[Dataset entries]
■ ■ ■ ■ ■
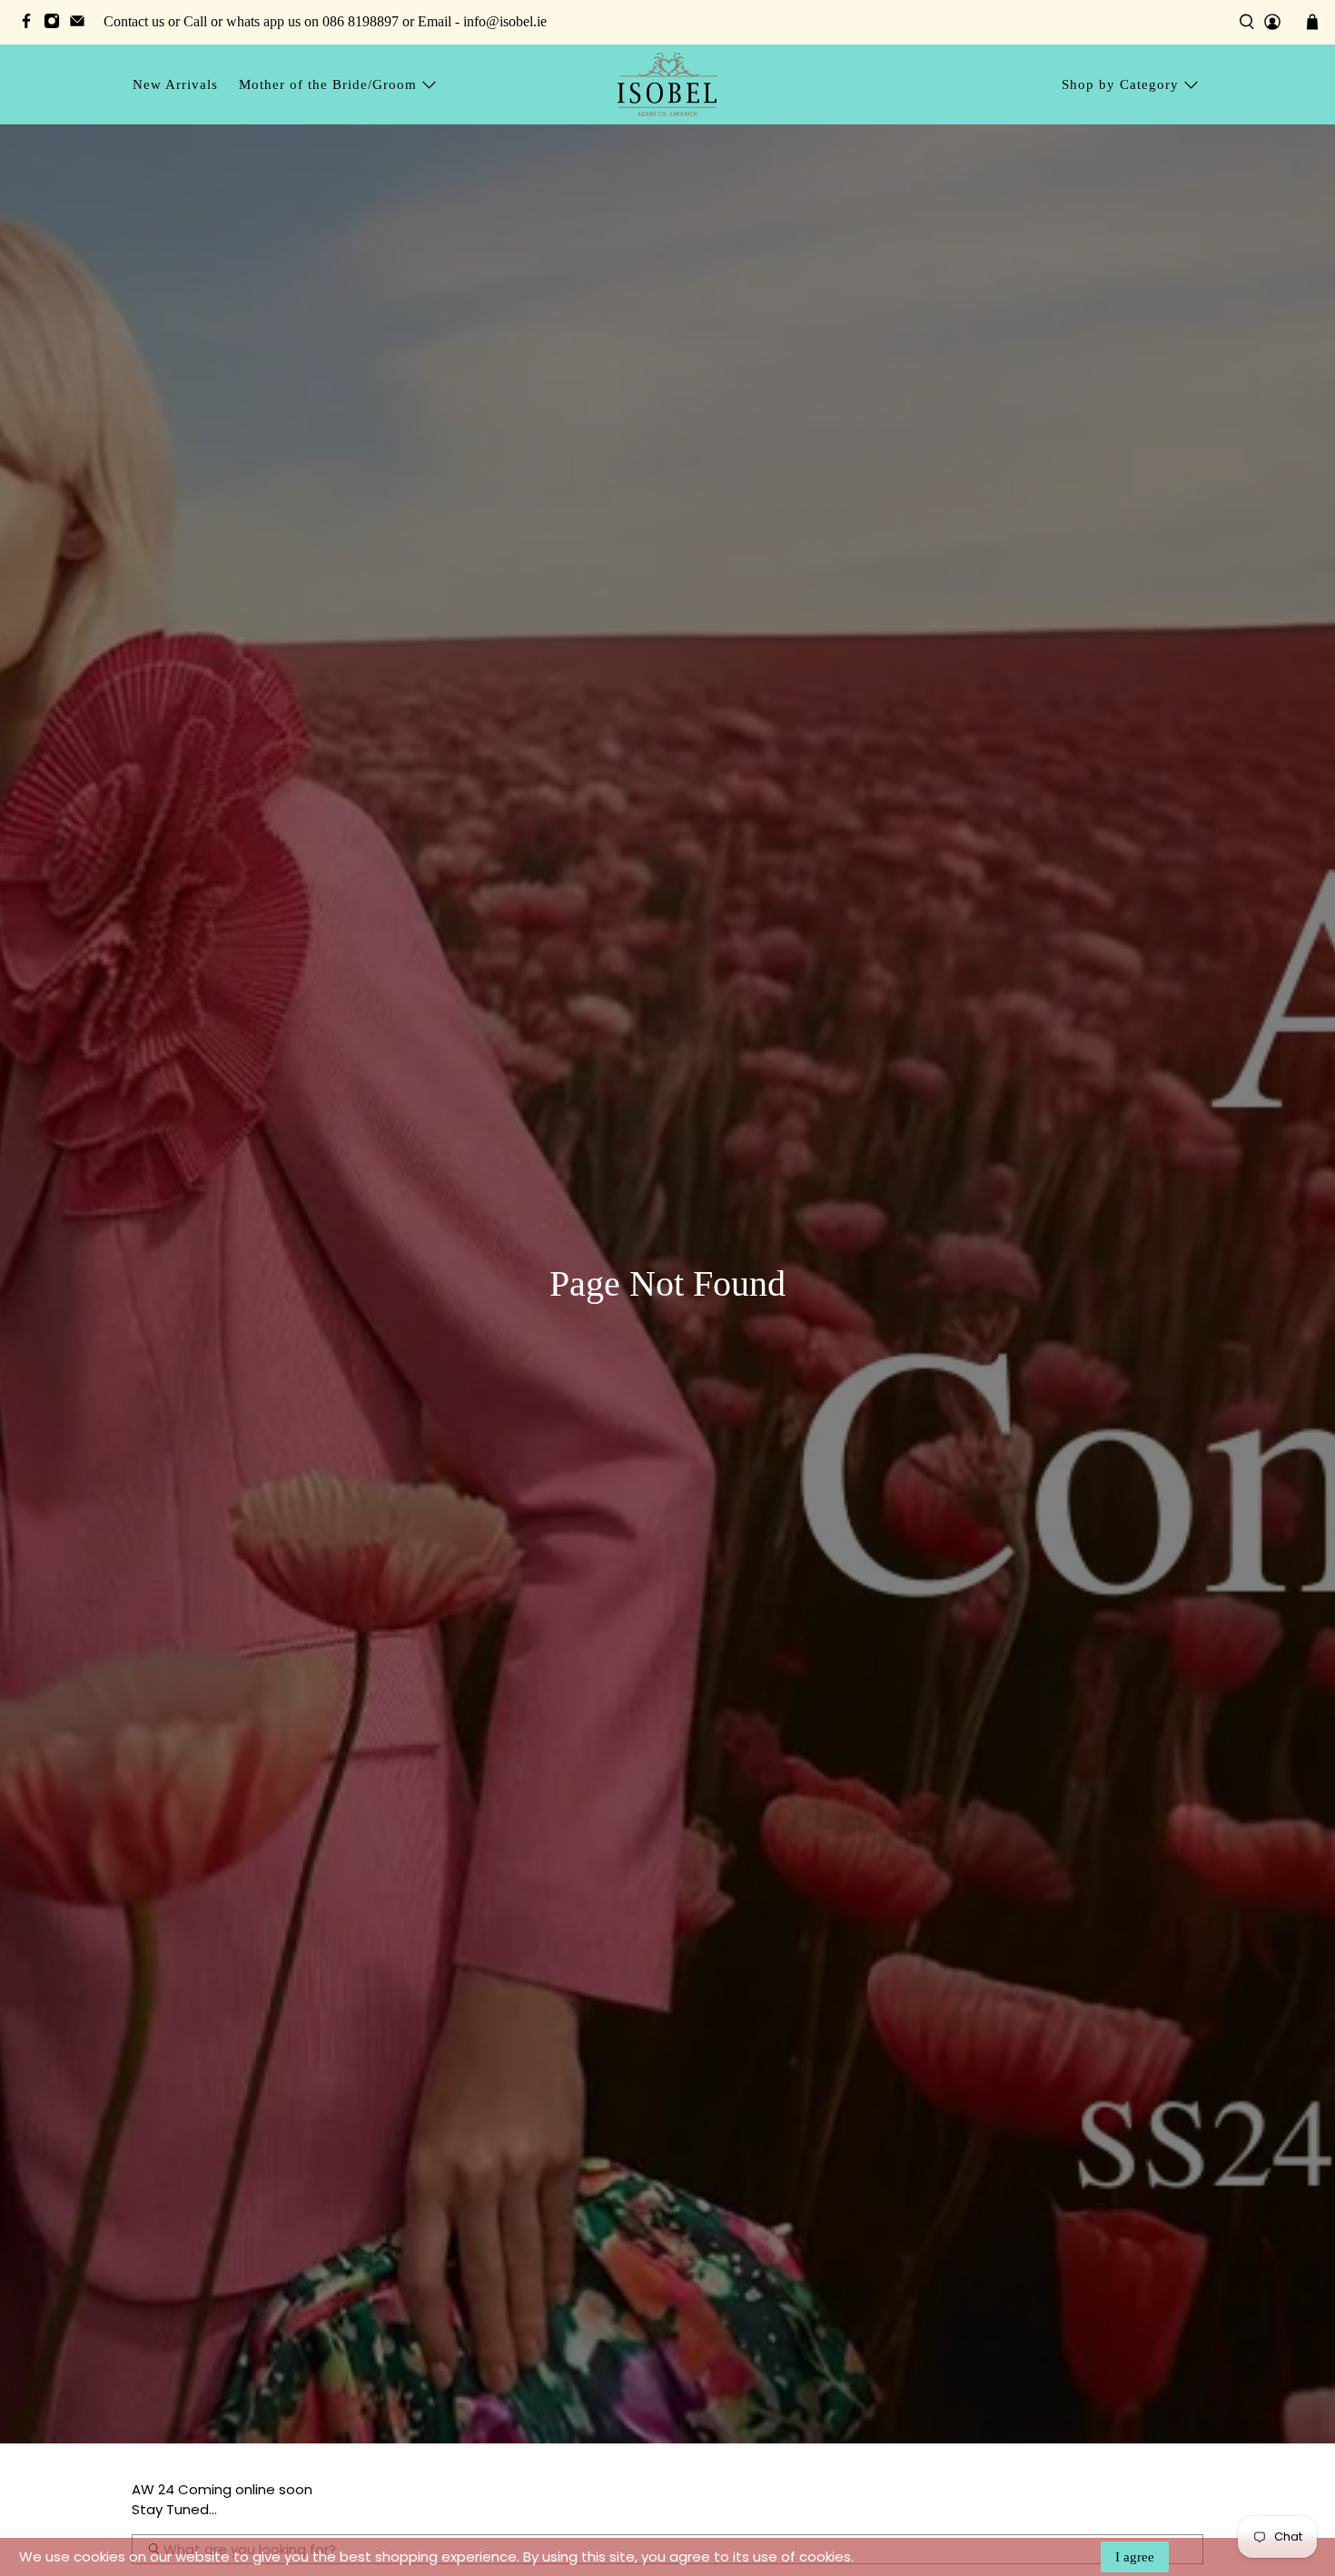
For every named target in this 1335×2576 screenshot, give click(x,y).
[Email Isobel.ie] (81, 24)
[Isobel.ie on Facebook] (31, 24)
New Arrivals (175, 84)
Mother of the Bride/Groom (328, 84)
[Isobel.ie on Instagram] (56, 24)
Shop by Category (1120, 84)
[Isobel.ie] (667, 84)
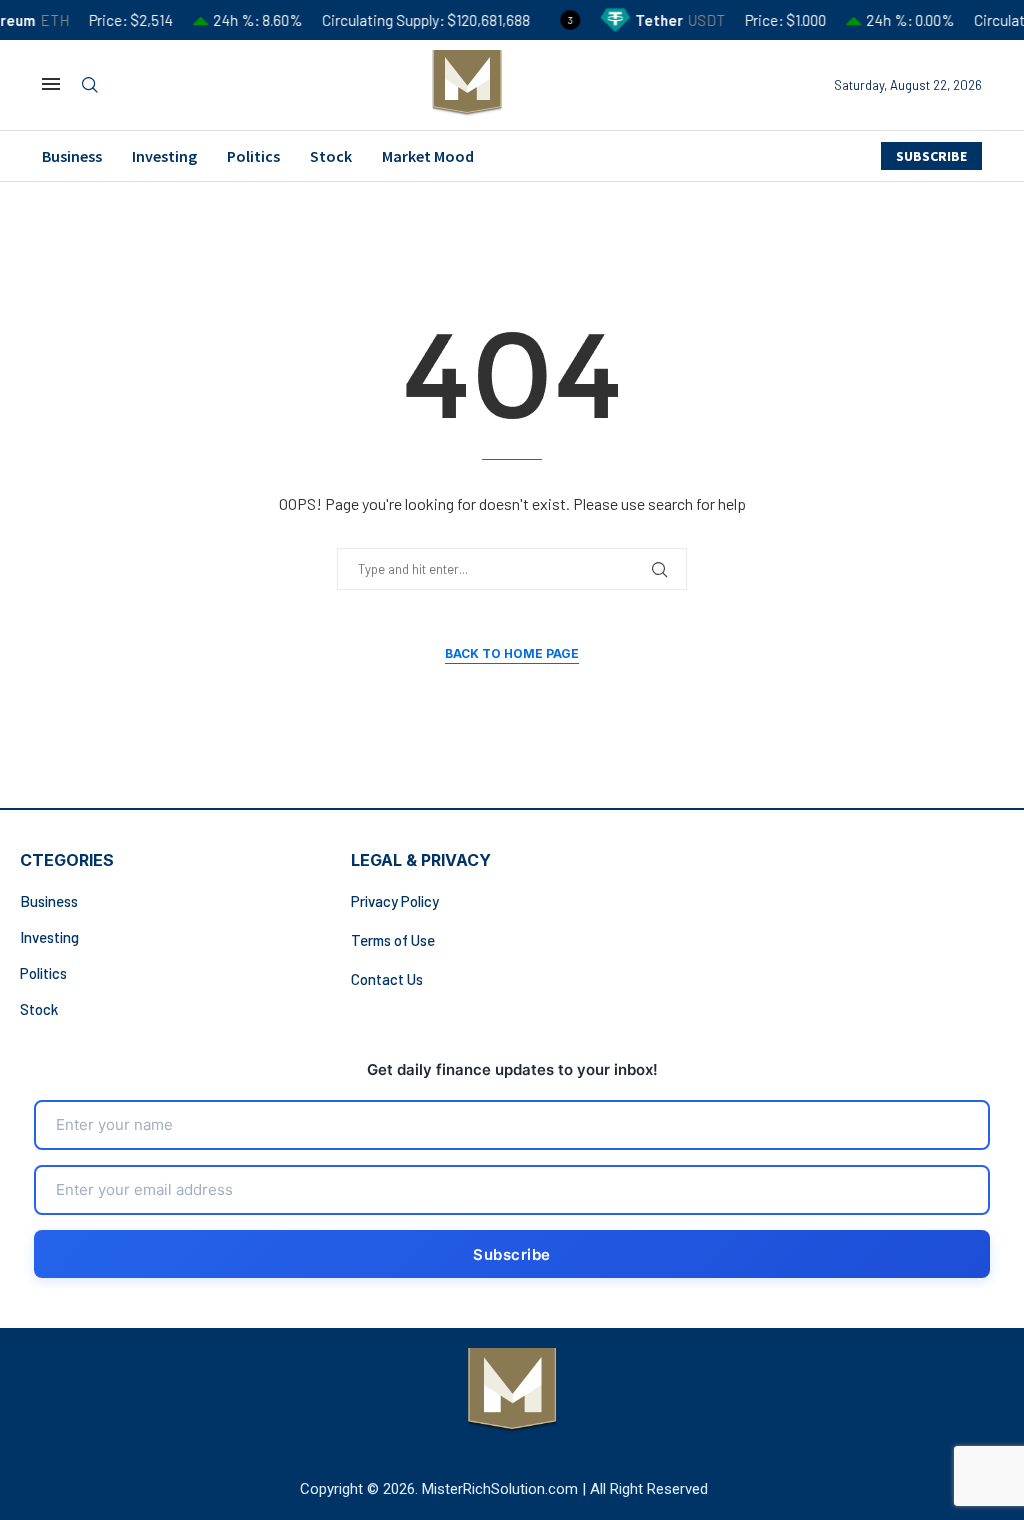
■ ■ ■ ■ ■
▶ [ABOUT THIS TASK]:
What is needed is a verbatim transcription of the records, minus the pictures.

▶ [EXPECTED OUTPUT]:
For every named target in this 1335×2576 screenshot, give click(x,y).
[Email Isobel.ie] (81, 24)
[Isobel.ie on Facebook] (31, 24)
New Arrivals (175, 84)
Mother of the Bride/Groom (328, 84)
[Isobel.ie on Instagram] (56, 24)
Shop by Category (1120, 84)
[Isobel.ie] (667, 84)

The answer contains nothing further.